Negli ultimi anni integratori alimentari e multivitaminici sono diventati sempre più comuni, fino a entrare nelle abitudini quotidiane di una parte significativa della popolazione. Ma quanto sono davvero necessari? E soprattutto: il cibo che mangiamo oggi è meno nutriente rispetto al passato?
A rilanciare il dibattito è un intervento pubblicato dall’Accademia dei Georgofili, firmato dal professor Giovanni Ballarini, che riporta al centro una questione sempre più discussa: la possibile riduzione della densità nutrizionale di alcuni alimenti vegetali.

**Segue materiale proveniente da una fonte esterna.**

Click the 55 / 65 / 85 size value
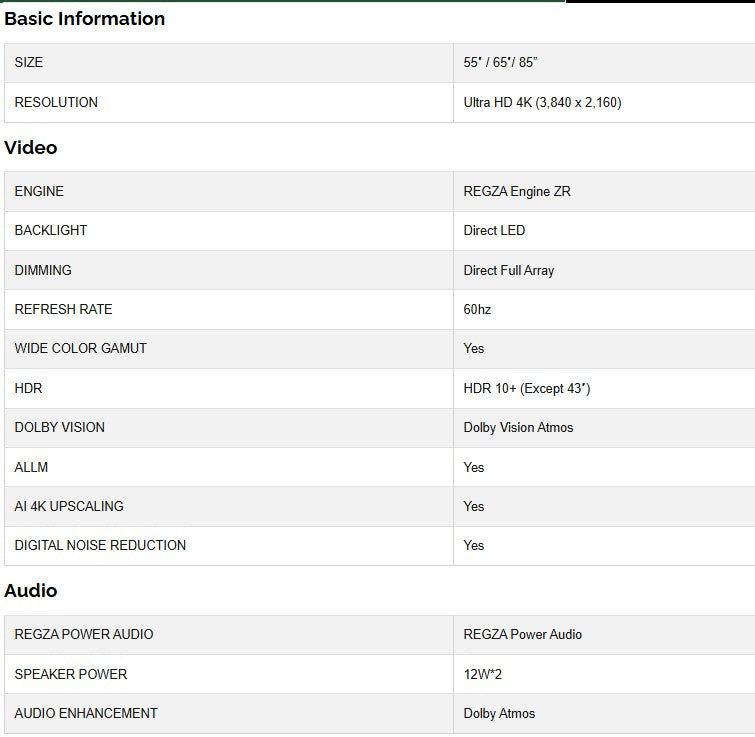This screenshot has width=755, height=737. pos(500,62)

L’Accademia dei Georgofili è una storica istituzione italiana fondata a Firenze nel XVIII secolo, dedicata allo studio e al progresso delle scienze agrarie, dell’agricoltura e dell’alimentazione. Da secoli ospita ricerche, riflessioni e contributi scientifici su produzione agricola, qualità del cibo e sostenibilità dei sistemi alimentari.
È in questo contesto che si inserisce l’analisi di Ballarini, che prova a leggere insieme produzione agricola, qualità nutrizionale e diffusione degli integratori.
Produciamo abbastanza cibo, ma non sempre quello giusto
Secondo le stime della FAO, a livello globale il pianeta produce alimenti teoricamente sufficienti a sfamare circa dieci miliardi di persone, garantendo circa 3.000 chilocalorie al giorno a testa. Una quantità che, sulla carta, sarebbe più che adeguata.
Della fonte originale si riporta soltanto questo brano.